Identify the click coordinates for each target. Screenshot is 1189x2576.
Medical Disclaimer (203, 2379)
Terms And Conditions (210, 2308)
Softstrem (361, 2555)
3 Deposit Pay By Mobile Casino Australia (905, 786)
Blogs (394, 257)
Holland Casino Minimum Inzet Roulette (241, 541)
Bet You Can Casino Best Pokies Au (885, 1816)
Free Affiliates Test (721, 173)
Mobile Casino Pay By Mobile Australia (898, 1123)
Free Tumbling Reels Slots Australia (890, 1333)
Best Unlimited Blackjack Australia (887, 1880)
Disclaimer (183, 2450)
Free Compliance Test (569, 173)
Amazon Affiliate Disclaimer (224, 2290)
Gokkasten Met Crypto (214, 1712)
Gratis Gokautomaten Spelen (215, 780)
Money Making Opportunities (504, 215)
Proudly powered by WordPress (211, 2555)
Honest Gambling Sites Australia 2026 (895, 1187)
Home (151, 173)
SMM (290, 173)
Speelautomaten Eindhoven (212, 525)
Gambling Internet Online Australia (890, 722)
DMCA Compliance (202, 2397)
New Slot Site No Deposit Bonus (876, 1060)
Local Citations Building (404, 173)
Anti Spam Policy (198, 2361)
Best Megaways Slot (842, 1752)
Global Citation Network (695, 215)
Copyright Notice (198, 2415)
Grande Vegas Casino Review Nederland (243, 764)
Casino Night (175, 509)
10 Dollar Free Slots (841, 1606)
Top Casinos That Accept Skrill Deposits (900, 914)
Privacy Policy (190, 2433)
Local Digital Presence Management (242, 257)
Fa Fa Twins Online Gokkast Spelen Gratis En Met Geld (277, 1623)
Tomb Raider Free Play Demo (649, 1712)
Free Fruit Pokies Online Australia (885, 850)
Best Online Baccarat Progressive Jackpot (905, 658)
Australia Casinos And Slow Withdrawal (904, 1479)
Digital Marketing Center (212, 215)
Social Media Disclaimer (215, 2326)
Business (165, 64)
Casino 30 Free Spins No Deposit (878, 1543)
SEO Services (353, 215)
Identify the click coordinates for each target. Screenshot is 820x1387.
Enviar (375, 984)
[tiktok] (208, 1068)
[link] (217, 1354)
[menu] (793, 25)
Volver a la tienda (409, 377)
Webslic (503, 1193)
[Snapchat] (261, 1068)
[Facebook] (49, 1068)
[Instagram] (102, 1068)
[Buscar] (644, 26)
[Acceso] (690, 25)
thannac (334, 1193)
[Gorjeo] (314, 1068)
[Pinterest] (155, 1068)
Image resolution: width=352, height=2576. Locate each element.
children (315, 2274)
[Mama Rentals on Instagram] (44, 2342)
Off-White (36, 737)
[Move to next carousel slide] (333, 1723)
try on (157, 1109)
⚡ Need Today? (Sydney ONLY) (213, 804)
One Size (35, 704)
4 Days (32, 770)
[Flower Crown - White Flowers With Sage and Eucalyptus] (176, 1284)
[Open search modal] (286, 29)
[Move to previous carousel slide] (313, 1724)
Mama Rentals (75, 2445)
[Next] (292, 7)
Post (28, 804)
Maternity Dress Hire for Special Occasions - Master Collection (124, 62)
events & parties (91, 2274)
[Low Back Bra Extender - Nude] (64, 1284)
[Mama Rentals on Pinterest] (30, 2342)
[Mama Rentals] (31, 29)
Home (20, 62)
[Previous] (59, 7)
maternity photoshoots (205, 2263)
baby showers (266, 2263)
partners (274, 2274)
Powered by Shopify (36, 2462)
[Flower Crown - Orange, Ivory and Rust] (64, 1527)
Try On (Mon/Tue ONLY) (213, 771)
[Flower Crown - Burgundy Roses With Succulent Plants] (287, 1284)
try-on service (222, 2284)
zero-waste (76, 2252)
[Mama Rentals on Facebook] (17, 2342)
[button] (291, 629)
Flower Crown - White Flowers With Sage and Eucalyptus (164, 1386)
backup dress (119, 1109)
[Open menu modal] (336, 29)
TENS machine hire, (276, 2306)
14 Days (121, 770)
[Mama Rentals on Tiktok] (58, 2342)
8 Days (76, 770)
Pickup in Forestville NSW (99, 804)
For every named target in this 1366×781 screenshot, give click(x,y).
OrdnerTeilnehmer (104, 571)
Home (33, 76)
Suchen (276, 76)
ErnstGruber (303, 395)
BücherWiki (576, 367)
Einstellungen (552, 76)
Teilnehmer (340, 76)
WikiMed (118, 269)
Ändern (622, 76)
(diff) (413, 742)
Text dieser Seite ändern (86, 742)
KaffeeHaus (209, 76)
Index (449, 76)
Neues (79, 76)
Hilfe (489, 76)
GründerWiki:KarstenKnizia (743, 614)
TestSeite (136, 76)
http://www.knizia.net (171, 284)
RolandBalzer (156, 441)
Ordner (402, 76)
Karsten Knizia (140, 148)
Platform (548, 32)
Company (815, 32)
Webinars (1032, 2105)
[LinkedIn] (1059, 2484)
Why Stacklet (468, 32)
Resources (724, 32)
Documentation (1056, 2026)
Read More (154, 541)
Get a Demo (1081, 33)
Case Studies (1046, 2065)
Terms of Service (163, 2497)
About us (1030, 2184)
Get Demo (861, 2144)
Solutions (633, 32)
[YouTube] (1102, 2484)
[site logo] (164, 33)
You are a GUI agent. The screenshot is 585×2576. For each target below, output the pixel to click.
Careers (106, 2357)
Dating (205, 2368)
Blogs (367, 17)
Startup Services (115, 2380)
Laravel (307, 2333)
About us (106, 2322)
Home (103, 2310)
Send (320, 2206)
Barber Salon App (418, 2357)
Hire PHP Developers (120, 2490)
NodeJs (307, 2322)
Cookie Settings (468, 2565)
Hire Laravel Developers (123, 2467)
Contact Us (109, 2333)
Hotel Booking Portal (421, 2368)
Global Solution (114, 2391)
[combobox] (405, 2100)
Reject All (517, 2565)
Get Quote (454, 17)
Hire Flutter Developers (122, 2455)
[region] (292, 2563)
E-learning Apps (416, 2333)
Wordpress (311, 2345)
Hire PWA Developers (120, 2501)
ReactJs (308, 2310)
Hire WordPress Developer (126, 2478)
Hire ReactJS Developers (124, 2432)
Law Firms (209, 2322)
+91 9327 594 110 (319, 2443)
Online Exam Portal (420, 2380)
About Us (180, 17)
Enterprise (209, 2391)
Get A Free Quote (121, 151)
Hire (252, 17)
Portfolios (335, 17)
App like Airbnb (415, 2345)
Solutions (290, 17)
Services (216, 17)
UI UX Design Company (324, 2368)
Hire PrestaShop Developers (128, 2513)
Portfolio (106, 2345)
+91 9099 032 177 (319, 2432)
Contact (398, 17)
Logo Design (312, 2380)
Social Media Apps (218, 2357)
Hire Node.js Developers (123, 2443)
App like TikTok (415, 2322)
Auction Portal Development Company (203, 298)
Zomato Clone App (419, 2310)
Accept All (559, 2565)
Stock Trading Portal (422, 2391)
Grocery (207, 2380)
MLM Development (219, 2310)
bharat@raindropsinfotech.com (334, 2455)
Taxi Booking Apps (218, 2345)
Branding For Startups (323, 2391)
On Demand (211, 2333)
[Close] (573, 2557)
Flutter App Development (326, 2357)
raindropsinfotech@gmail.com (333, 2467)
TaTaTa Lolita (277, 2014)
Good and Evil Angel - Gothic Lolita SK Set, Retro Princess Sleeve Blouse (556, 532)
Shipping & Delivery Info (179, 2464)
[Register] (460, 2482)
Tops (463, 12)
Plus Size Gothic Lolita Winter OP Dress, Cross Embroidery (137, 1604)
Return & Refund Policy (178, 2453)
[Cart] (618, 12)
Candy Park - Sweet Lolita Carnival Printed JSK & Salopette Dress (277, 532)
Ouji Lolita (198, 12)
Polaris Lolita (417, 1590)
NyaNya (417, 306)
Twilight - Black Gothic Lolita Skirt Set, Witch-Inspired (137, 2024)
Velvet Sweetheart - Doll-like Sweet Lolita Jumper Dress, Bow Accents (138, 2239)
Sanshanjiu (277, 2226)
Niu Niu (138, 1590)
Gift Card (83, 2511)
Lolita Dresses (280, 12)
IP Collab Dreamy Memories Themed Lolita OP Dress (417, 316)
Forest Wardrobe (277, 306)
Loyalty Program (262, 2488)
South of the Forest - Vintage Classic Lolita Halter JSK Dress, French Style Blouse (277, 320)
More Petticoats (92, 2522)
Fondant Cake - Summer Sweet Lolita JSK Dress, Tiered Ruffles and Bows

_ _ _

Task statement
Give the number of lines in the entries that hold the word "like", and nothing else.

Answer area
3